What is required: Reproduce the part of the Kingston Hospital text between "So, it’s obvious" and "they could be.", inclusive, putting "excellent care" in place of "quality care".

Study text:
------------------------

If Aneurin Bevan had had a utopian vision for his National Health Service, it still wouldn’t include the kind of care that I have received over the past week at Kingston Hospital in Surrey.
I have been a patient elsewhere in my life and I have worked independently at hospitals within the NHS, both in the South and North on clinician-patient relationship initiatives and often get the sense that X or Y could be tinkered with to change some element or other to improve the patient experience – but from arrival at A&E and throughout my stay on Isabella Ward, this hospital seems to be a centre of excellence.
The whole staff team from admin to Consultant embraced the “My name is….” initiative and I met no one whose name I had to ask. A truly international line-up of staff tended to patients with dedicated respect and courtesy. I have never met anyone from The Congo before my stay and I wondered where else would I outside of the gloriously inclusive NHS.
I am ashamed to say I had a crying meltdown in the CT Scan room and Oliver the Nurse, Faria the Operator and Toona the Porter all rallied to reassure me – that response takes energy and time beyond their job description and it is this exact energy and time that plays a part in the wider role of patient recovery and wellness without a doubt.
The Consultant, Mr Deguara, who despite being on duty for 48 hours, was sharp and thorough and I understood in that moment why, in our vulnerability, we consider Doctors as “Gods”. There we lay, writhing in pain, ignorant of the minutiae of our ailment and they put a hand here, press there and mutter something to their team and the journey to recovery begins. It’s a church by any other name.
When I looked around the waiting room at A&E on arrival, most of the faces were young and therefore had no idea of life before the NHS and for some, no experience of living in a country where an institution like this was an unobtainable dream – but I remember tales of “Don’t call the Doctor, it’s a shilling we can’t afford” from my own childhood in Ireland. Similar tales could be told in the UK about life before the NHS. But I would wager that no one, including Bevan, could have imagined a place where it’s not just the medical intervention that is the prevailing provision but where each patient is greeted with empathy, talked to – not at, listened to, respected and cared for like this. Like most people outside or inside the NHS – we don’t necessarily understand “how” it works, it is after all a giant of an idea transferred into a giant reality.
Everything seems to work in this hospital; one is aware that there is a system and framework to ensure your safety each step along the way. Everyone knows what they are doing and the good staff morale infected the patients to the extent that we, complete strangers, found ourselves bidding “good morning” and “how are you?” to each other.
Just as Estate Agents never switch off and can, apparently, be heard muttering the measurements of any living room they are invited into – I too can’t disconnect from observing the prevailing team ethos wherever I go.
I wondered where this very real courtesy and respect to the patient originates in the hospital? Who drives it? Was it a whole-company Marks & Spencer’s type ethos: “this is how we conduct ourselves” or was it organic?
The aspect of an institutional ethos that always interests me most is the “broken window” syndrome: in a street where one broken window is left unrepaired, more windows will get broken” in that if the person next to you doesn’t care and the person next to them doesn’t care then there seems little point in you caring. Equally the opposite is true – where leadership is good and compassionate – a workforce is confident and dedicated.
So, it’s obvious that staff have good morale, have good systems and provide quality care but I am very interested in the “how” they drive it through the whole hospital. There is a paper waiting to be written on how Kingston Hospital achieve this because someone must have led the way.
If I had never worked or patiented (it isn’t a real word) at a hospital before, I would consider that all our hospitals were like this. I have and they aren’t, but they could be.

------------------------

Data section:
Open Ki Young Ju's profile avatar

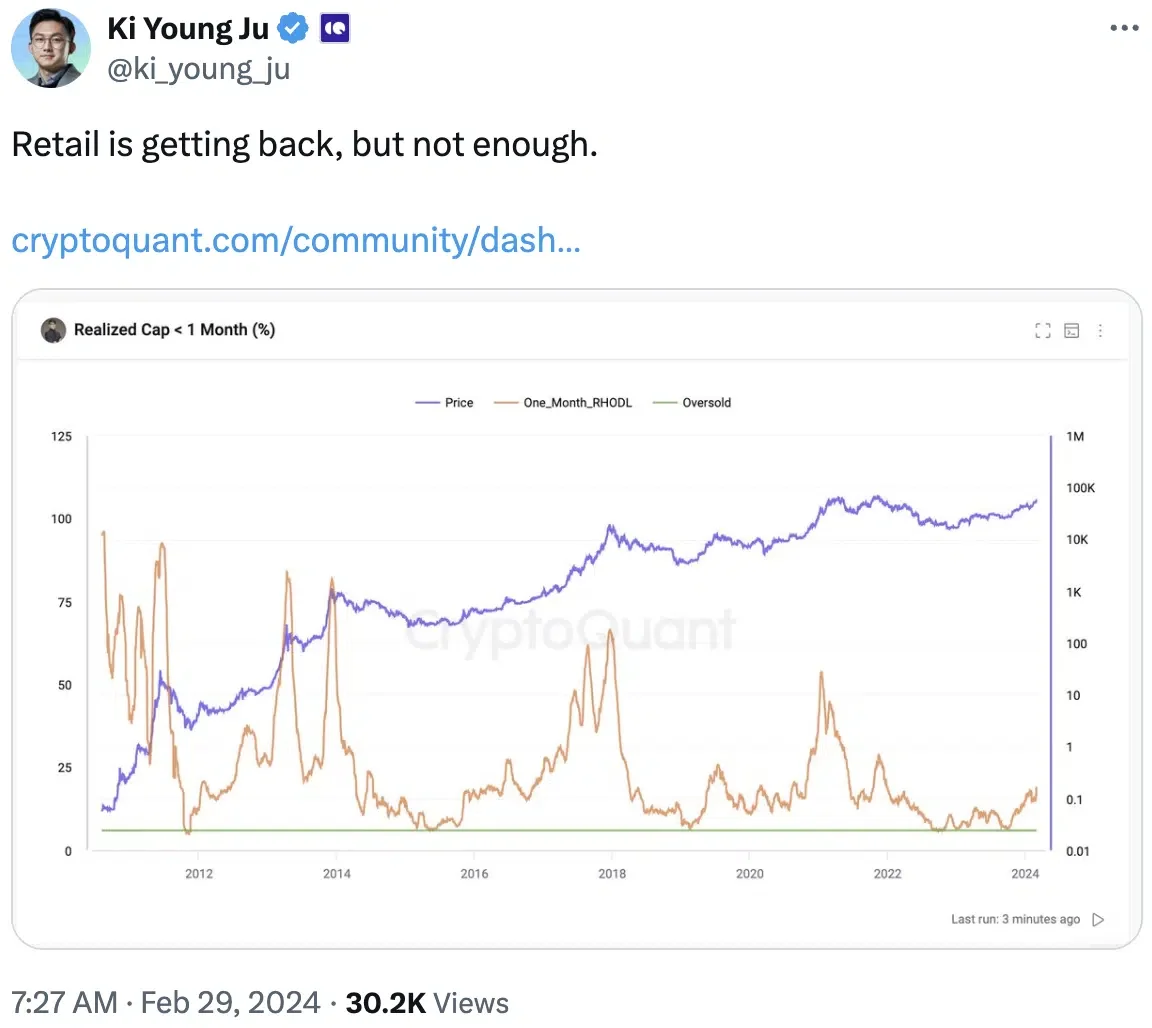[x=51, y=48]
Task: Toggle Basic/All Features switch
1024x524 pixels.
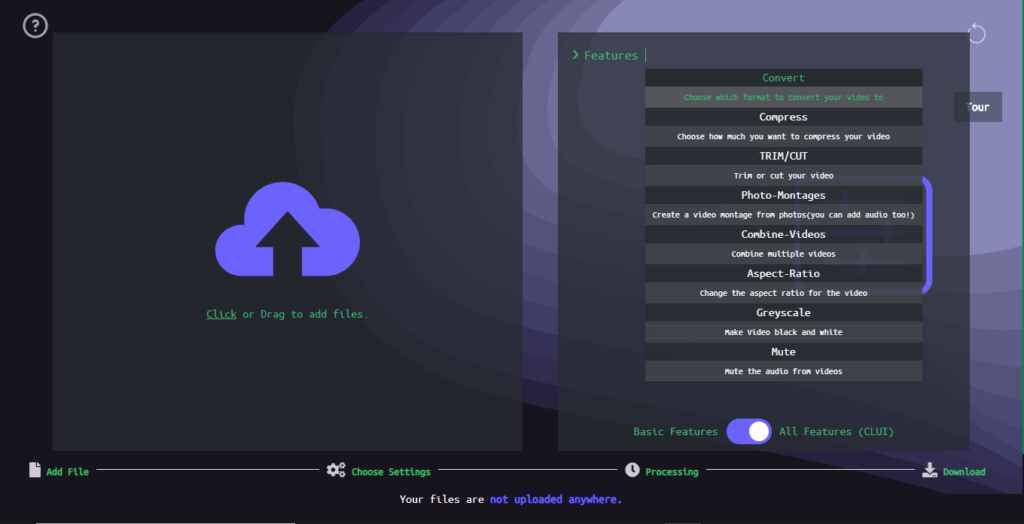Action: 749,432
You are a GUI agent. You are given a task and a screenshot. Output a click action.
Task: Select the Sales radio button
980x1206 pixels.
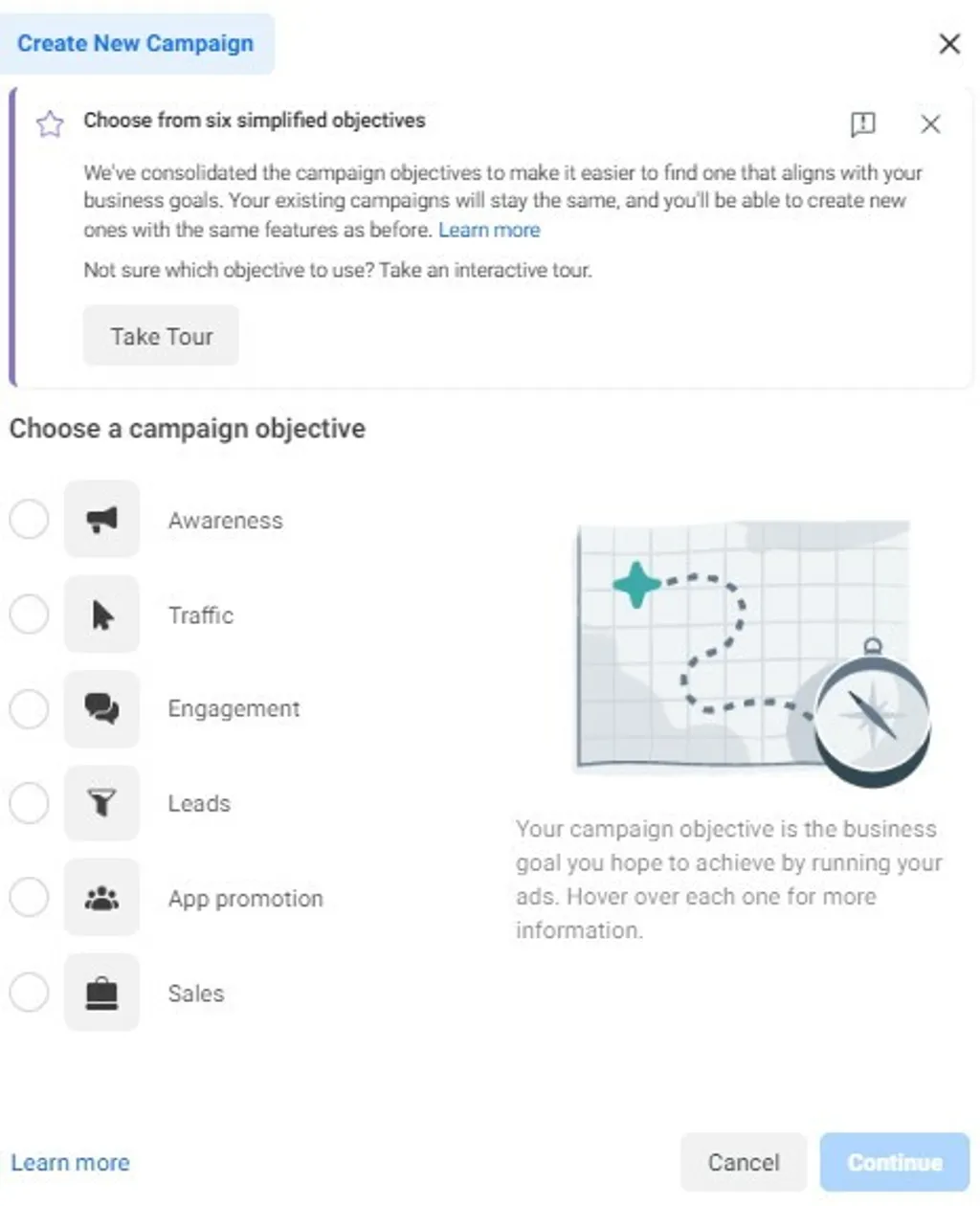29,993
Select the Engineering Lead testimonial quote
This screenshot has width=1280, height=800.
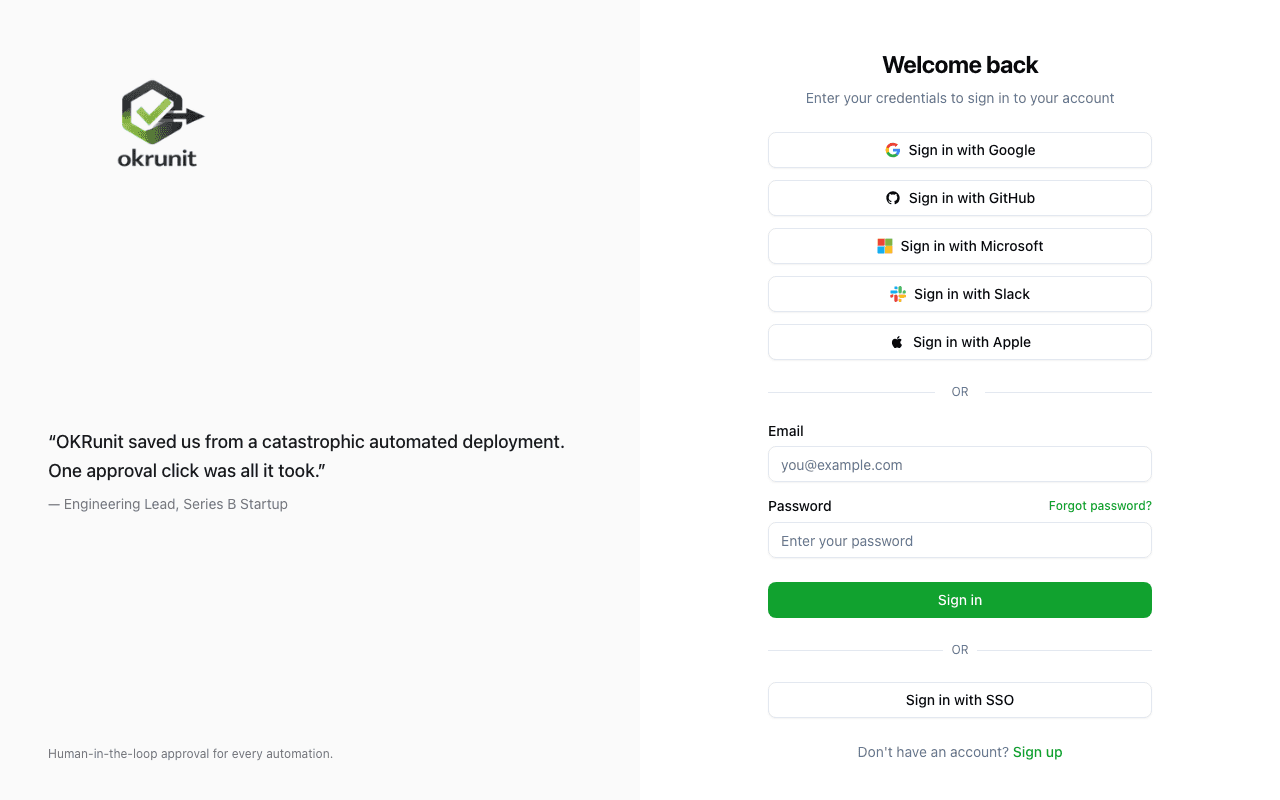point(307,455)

------------------------

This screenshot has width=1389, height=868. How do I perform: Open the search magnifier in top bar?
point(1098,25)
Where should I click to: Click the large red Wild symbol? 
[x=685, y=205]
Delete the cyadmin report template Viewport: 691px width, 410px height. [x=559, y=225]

------------------------

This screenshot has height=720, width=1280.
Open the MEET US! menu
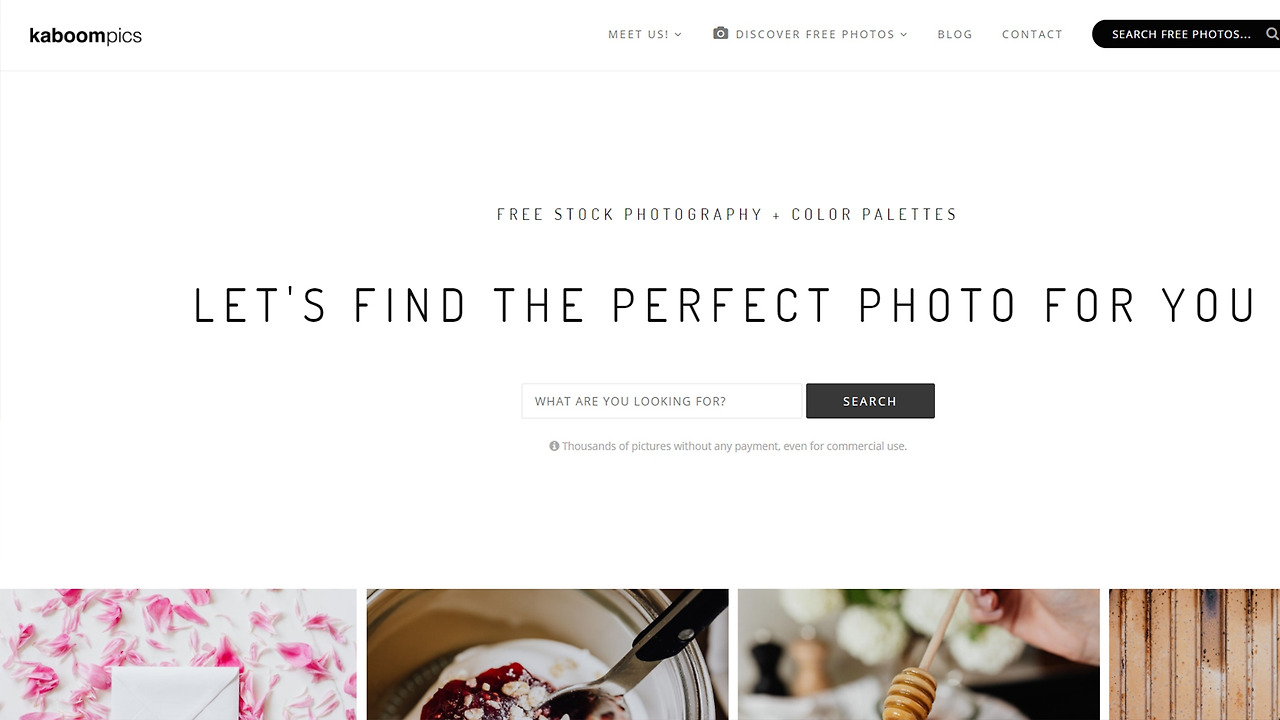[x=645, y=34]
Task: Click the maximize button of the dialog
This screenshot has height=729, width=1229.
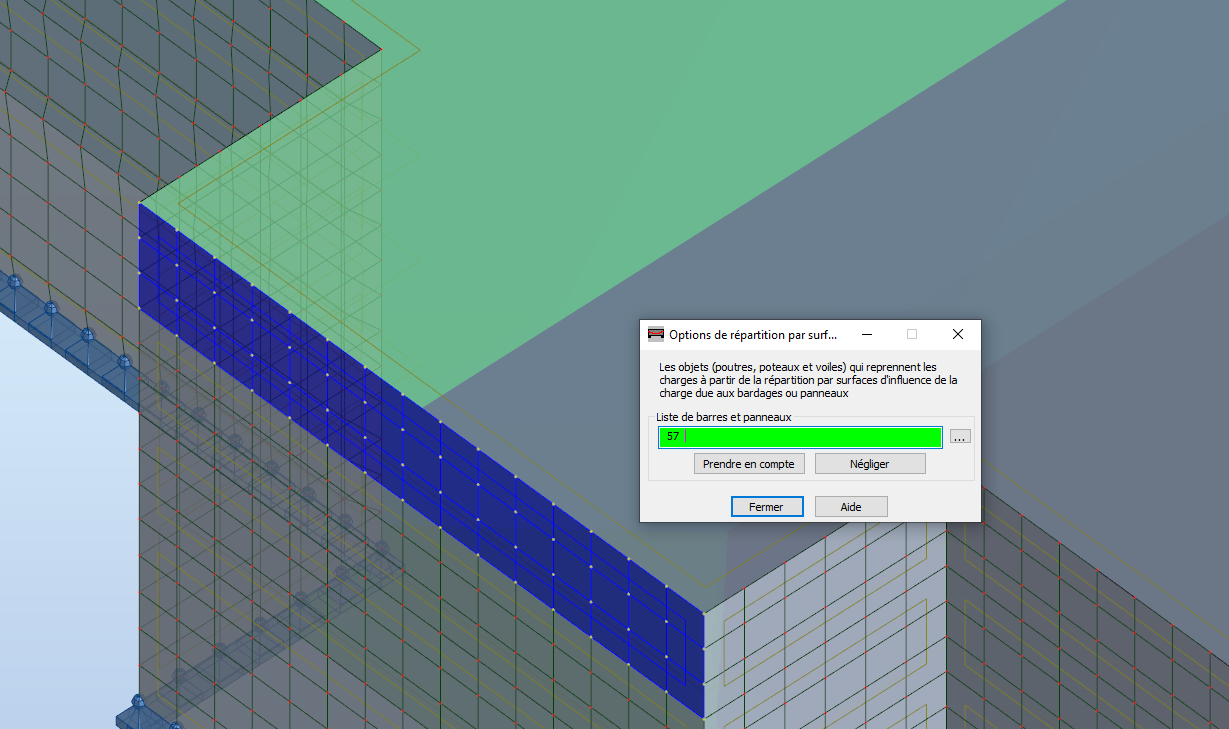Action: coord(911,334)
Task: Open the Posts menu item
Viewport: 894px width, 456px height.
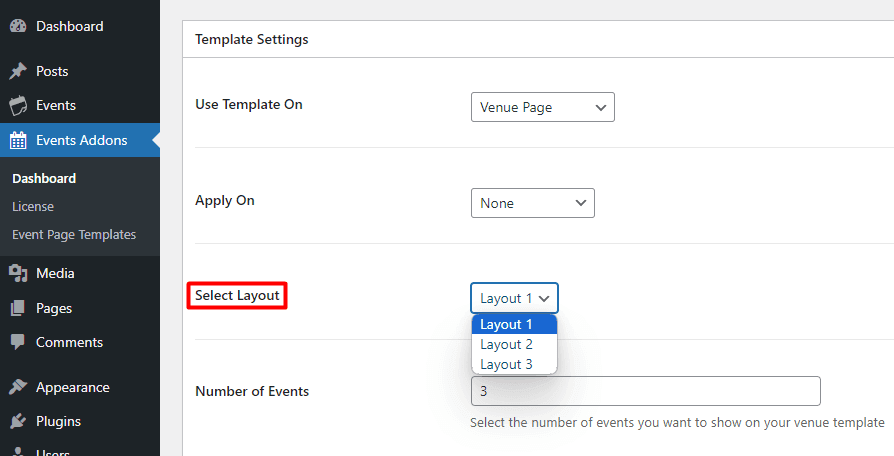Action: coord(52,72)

------------------------

Written answer:
So, it’s obvious that staff have good morale, have good systems and provide excellent care but I am very interested in the “how” they drive it through the whole hospital. There is a paper waiting to be written on how Kingston Hospital achieve this because someone must have led the way.
If I had never worked or patiented (it isn’t a real word) at a hospital before, I would consider that all our hospitals were like this. I have and they aren’t, but they could be.